L'anziano sorrise, guardandolo fisso negli occhi.
"A proposito..." disse, poi "Come procedono le indagini riguardo l'esplosione dell'Accademia Superiore?"
"I miei uomini stanno continuando a interrogare i docenti che erano presenti quella mattina nell'istituto. Pare che il soggetto sia una donna caucasica, età compresa tra i 22 e i 28 anni. Probabilmente una ribelle del movimento progressista. Ma capisce bene che è un po' come cercare un ago in un pagliaio. Le telecamere a circuito aperto sono state completamente distrutte durante l'esplosione e il fuoco ha carbonizzato ogni possibile prova indiziaria."
"Uhm. Capisco." asserì Mr. Peace, "Questo è ciò che il soldato mi dice. Adesso voglio sapere ciò che pensa Blake."

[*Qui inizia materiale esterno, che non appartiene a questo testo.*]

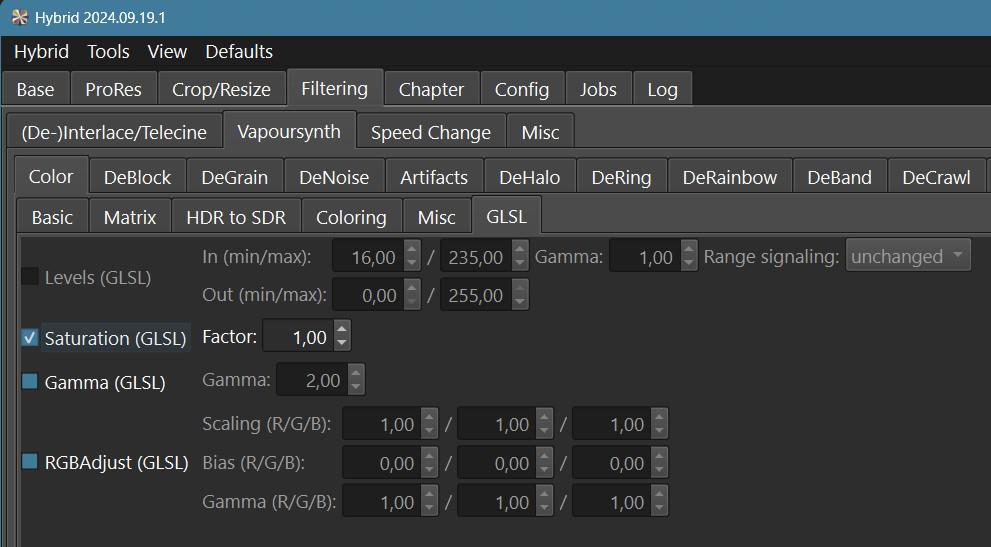Open the Tools menu
The image size is (991, 547).
coord(108,51)
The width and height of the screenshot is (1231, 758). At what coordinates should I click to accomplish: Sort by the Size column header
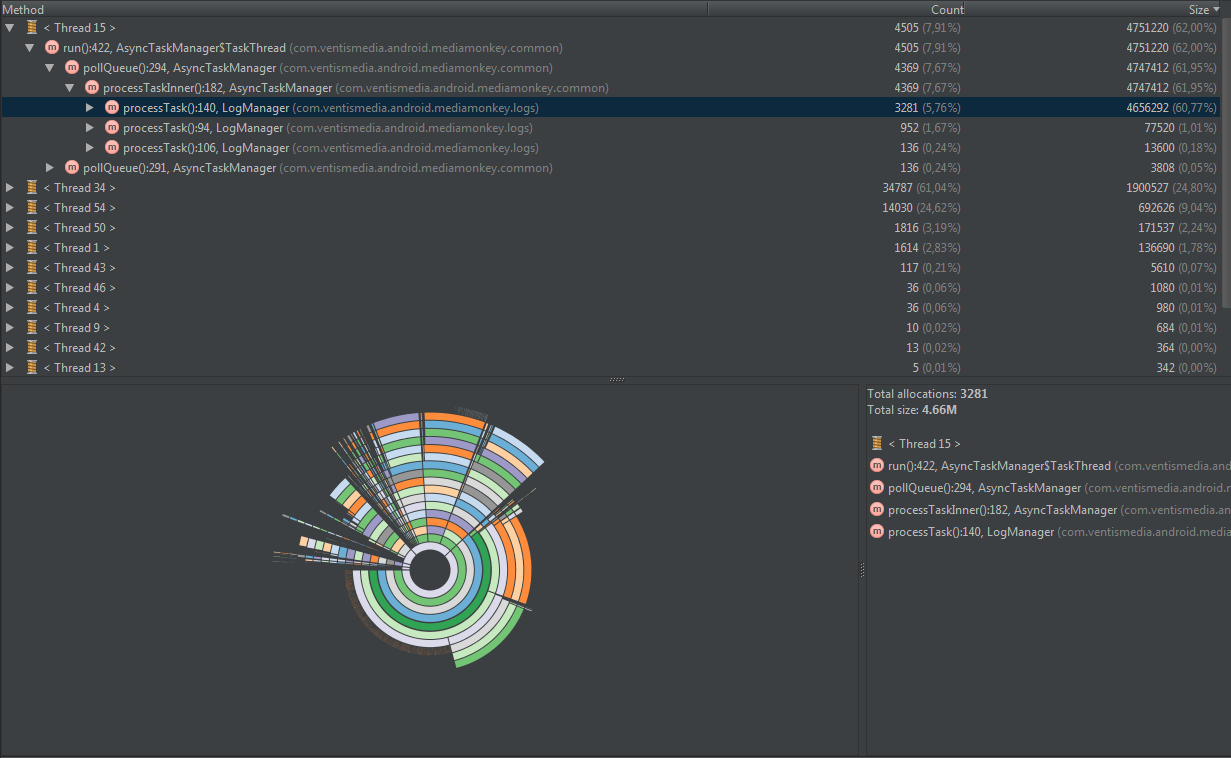(x=1198, y=9)
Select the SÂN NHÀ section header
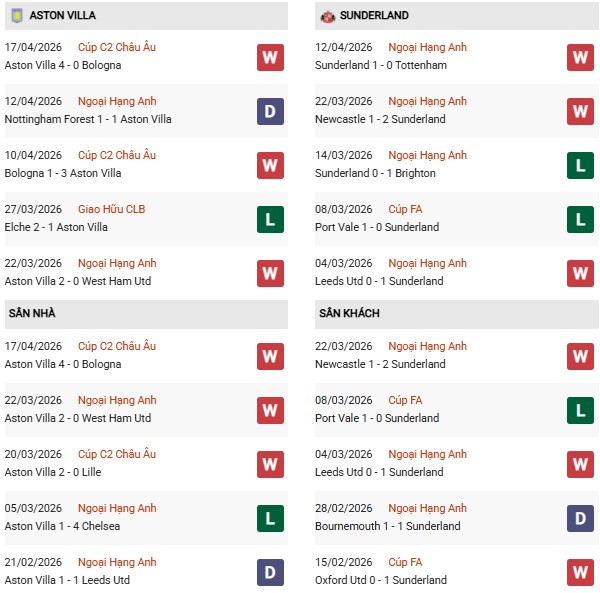 point(32,314)
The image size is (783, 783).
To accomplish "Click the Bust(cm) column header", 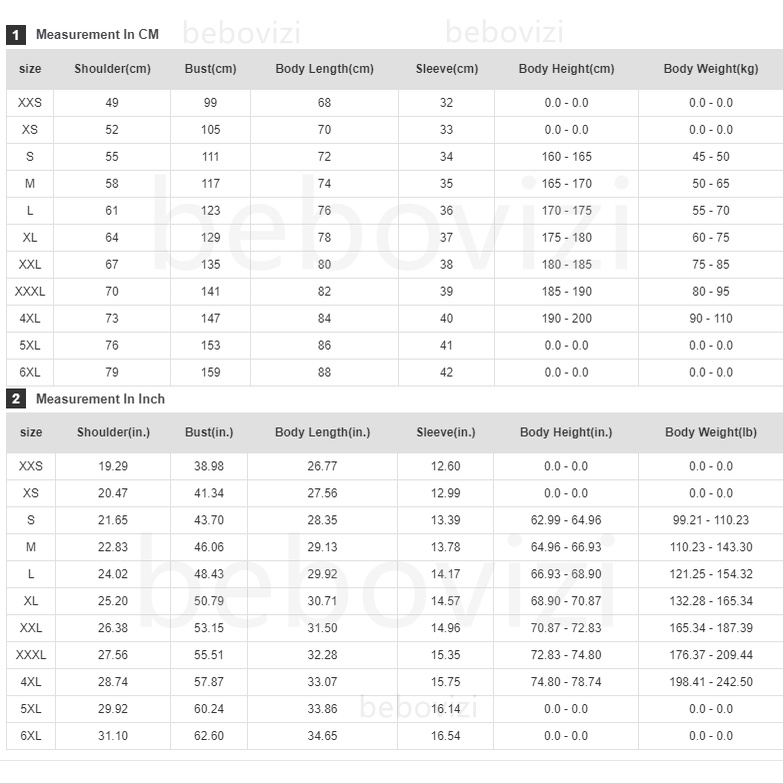I will (210, 69).
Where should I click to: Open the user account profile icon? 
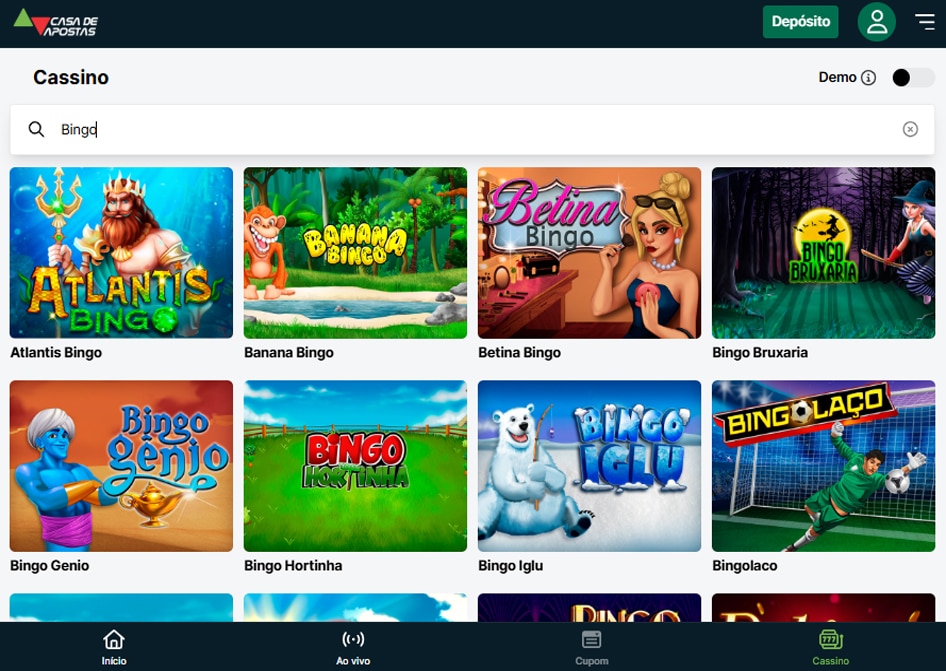[876, 22]
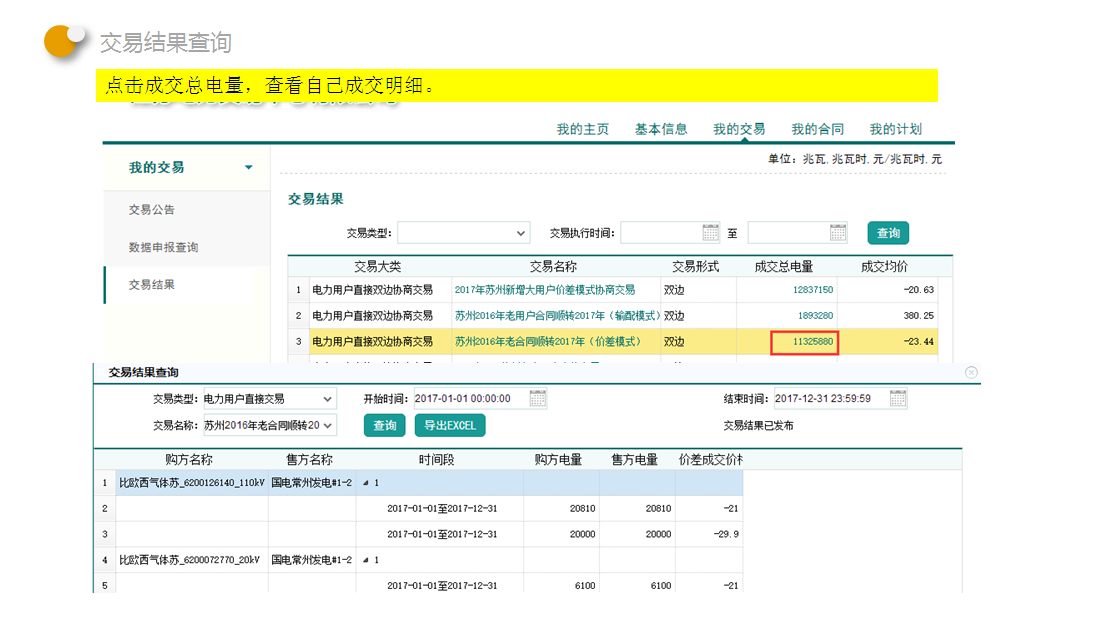This screenshot has height=621, width=1118.
Task: Go to 基本信息 tab
Action: [661, 129]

Il giovane rimase perplesso.
"Cosa ti dice l'istinto, ragazzo?" proseguì l'anziano.
"Parlare di istinto è un'eufemia, signore. Non credo di sapere cosa sia, a dire il vero."
Mr. Peace accennò una risata divertita, "Hai ragione ragazzo, che sciocco che sono." sfilò il tovagliolo dal colletto, "Allora dimmi cosa ti suggerisce l'esperienza che ti ha sempre contraddistinto."
Blake tentennò per un attimo, "So per certo che la prenderemo, signore. Non è arroganza, è solo il modo in cui andranno le cose. E quando l'avremo arrestata, le assicuro che pregherà il regno dei morti di accogliere la sua anima in fretta, perché le atrocità che l'attendono saranno ben peggiori di qualsiasi altro inferno. Dovrà essere pronta a tutto."
L'anziano si alzò dal tavolo, gettando il tovagliolo sul piatto. Passò accanto a Blake, posando una mano sulla sua spalla e, silenzioso, si allontanò, congedandosi soddisfatto da quell'incontro.

"Dovrai essere pronto anche tu, figlio mio." sussurrò tra sé e sé con uno sorriso sinistro, mentre andava ormai via.